Security and Authentication
To protect data from unauthorized access, Magento data stores require connections to be authenticated with an access token or your Magento credentials. Some data stores also require connections to be encrypted using the Secure Sockets Layer (SSL) protocol. The Simba Magento JDBC Connector provides full support for these authentication protocols.
Note:
In this documentation, "SSL" indicates both TLS (Transport Layer Security) and SSL (Secure Sockets Layer). The connector supports industry-standard versions of TLS/SSL.
The connector uses a token-based authentication protocol for authentication and authorization. You can authenticate your connection by specifying an access token, or by providing your Magento credentials so that the connector retrieves and uses the corresponding access token. For detailed information about this authentication protocol, see "Token-based Authentication" in Getting Started With Web APIs: http://devdocs.magento.com/guides/v2.2/get-started/authentication/gs-authentication-token.html. For detailed configuration instructions, see Configuring Authentication.

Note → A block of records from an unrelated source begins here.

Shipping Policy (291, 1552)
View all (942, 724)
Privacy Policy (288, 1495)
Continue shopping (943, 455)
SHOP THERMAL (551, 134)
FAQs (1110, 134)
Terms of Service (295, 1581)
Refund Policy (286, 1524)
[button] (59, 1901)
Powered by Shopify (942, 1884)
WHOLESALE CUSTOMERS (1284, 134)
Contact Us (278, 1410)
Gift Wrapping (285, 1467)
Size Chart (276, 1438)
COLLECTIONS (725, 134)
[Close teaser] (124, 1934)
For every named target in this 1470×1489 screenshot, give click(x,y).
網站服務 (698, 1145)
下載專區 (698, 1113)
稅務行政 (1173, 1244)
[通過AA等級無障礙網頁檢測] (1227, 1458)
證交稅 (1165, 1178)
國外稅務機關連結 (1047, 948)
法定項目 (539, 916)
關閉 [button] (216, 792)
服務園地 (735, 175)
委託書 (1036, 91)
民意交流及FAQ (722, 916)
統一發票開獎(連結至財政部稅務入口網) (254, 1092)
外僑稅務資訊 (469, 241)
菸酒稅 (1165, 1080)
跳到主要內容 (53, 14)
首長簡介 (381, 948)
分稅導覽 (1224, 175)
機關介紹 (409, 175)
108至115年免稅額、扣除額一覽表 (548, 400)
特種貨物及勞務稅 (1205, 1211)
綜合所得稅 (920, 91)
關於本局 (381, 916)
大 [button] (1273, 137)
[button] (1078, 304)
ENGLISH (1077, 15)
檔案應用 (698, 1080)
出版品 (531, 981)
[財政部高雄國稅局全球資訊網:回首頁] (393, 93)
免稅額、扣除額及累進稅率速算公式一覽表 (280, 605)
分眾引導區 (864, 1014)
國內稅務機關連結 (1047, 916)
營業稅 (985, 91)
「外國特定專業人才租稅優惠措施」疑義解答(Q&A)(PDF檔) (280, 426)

Additionally, the connector supports SSL connections with or without one-way authentication. SSL encryption protects data and credentials when they are transferred over the network, and provides stronger security than authentication alone. For detailed configuration instructions, see Configuring SSL Verification.
The SSL version that the connector supports depends on the JVM version that you are using. For information about the SSL versions that are supported by each version of Java, see "Diagnosing TLS, SSL, and HTTPS" on the Java Platform Group Product Management Blog: https://blogs.oracle.com/java-platform-group/entry/diagnosing_tls_ssl_and_https.
Note:
The SSL version used for the connection is the highest version that is supported by both the connector and the server, which is determined at connection time.